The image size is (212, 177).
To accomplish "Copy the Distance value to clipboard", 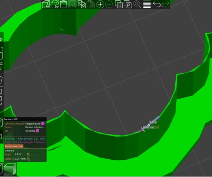I will pos(29,159).
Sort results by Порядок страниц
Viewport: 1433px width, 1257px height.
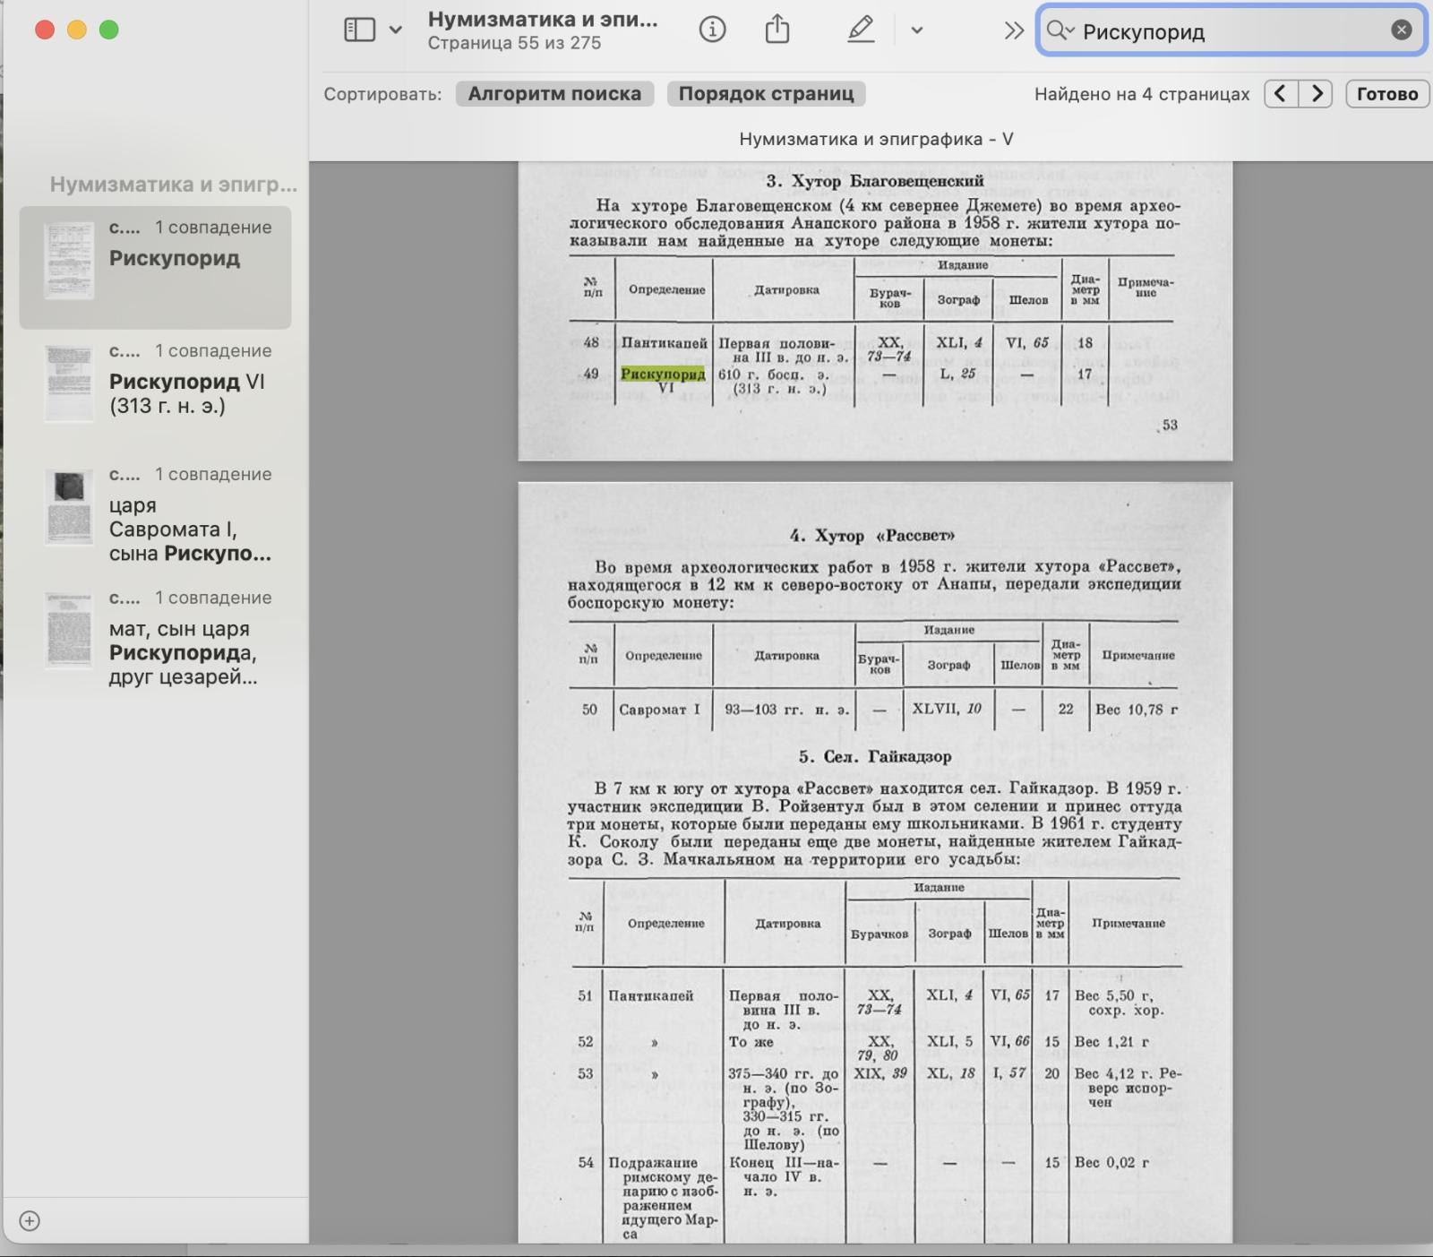pyautogui.click(x=766, y=94)
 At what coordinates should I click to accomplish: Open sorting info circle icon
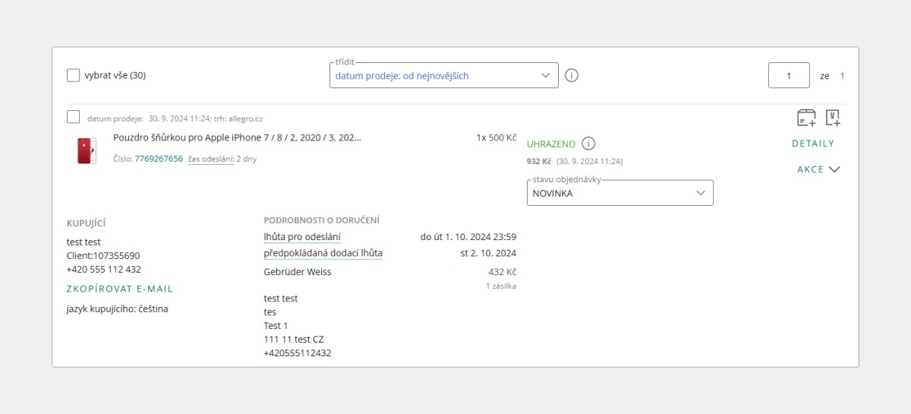click(x=572, y=75)
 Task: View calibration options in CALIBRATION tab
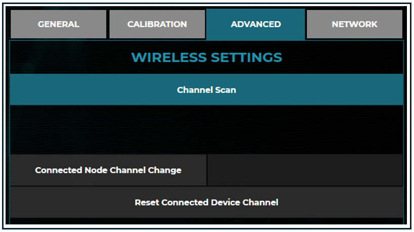tap(157, 24)
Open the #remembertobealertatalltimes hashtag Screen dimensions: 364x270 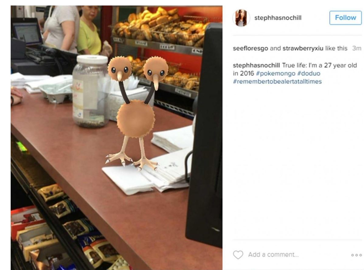coord(277,82)
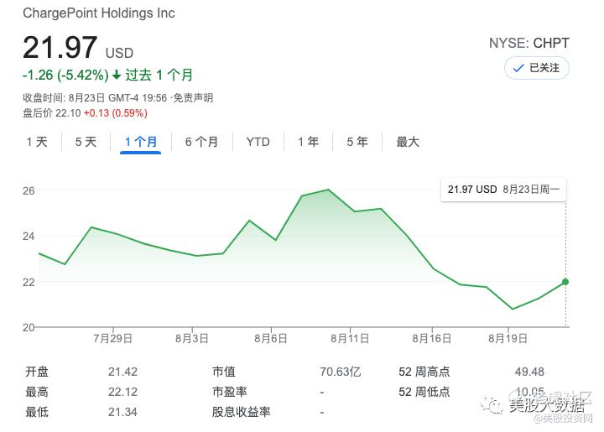Toggle the 已关注 follow button

(537, 68)
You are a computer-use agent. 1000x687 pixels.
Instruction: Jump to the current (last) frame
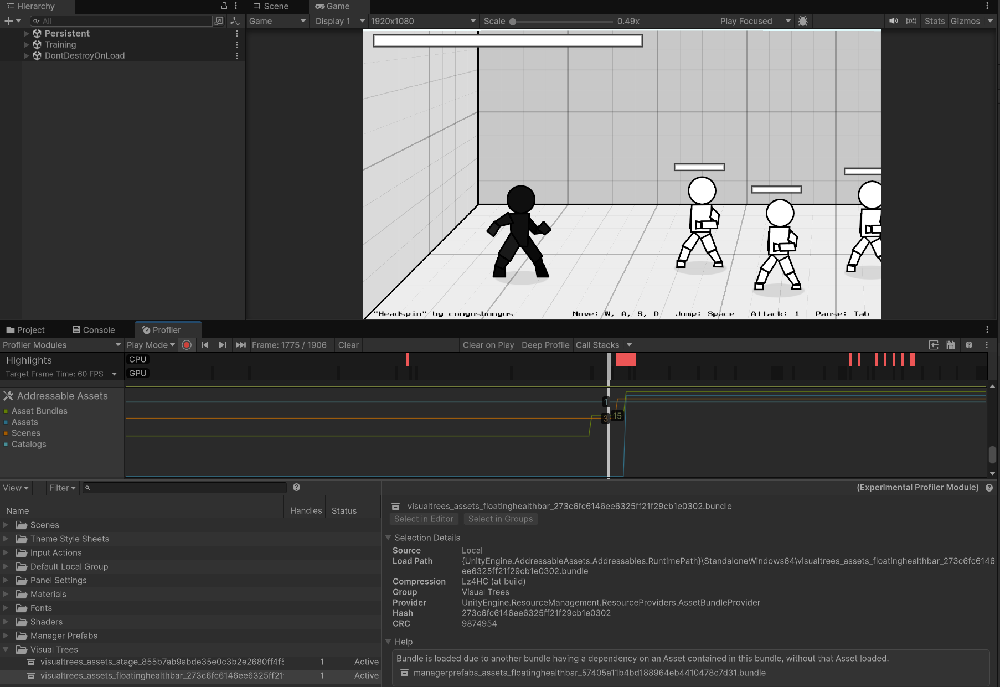(240, 345)
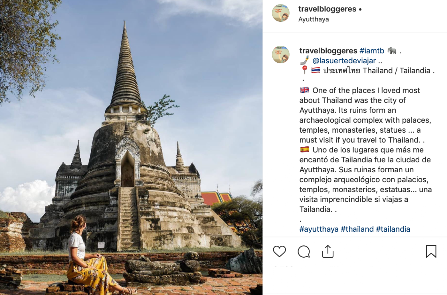Viewport: 447px width, 295px height.
Task: Open travelbloggeres profile picture in header
Action: (x=281, y=13)
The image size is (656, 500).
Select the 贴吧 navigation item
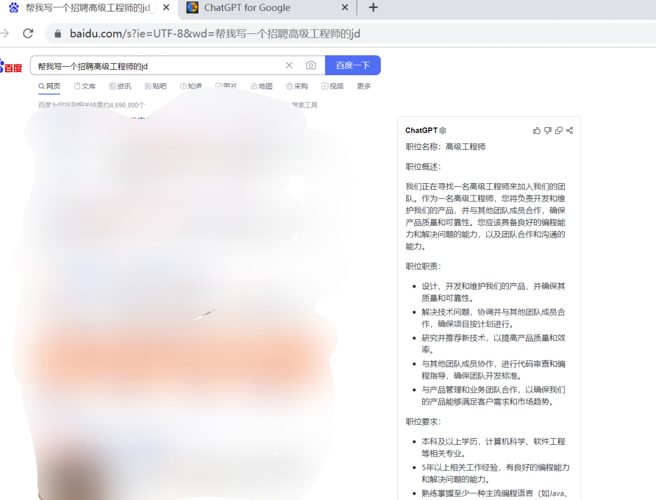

##############################

* [TASK OBJECTIVE] Look through the entries above; copy each line where the string "image" appears.

* [SOLUTION FOR THIS TASK]
The image size is (212, 177).
The image size is (656, 500).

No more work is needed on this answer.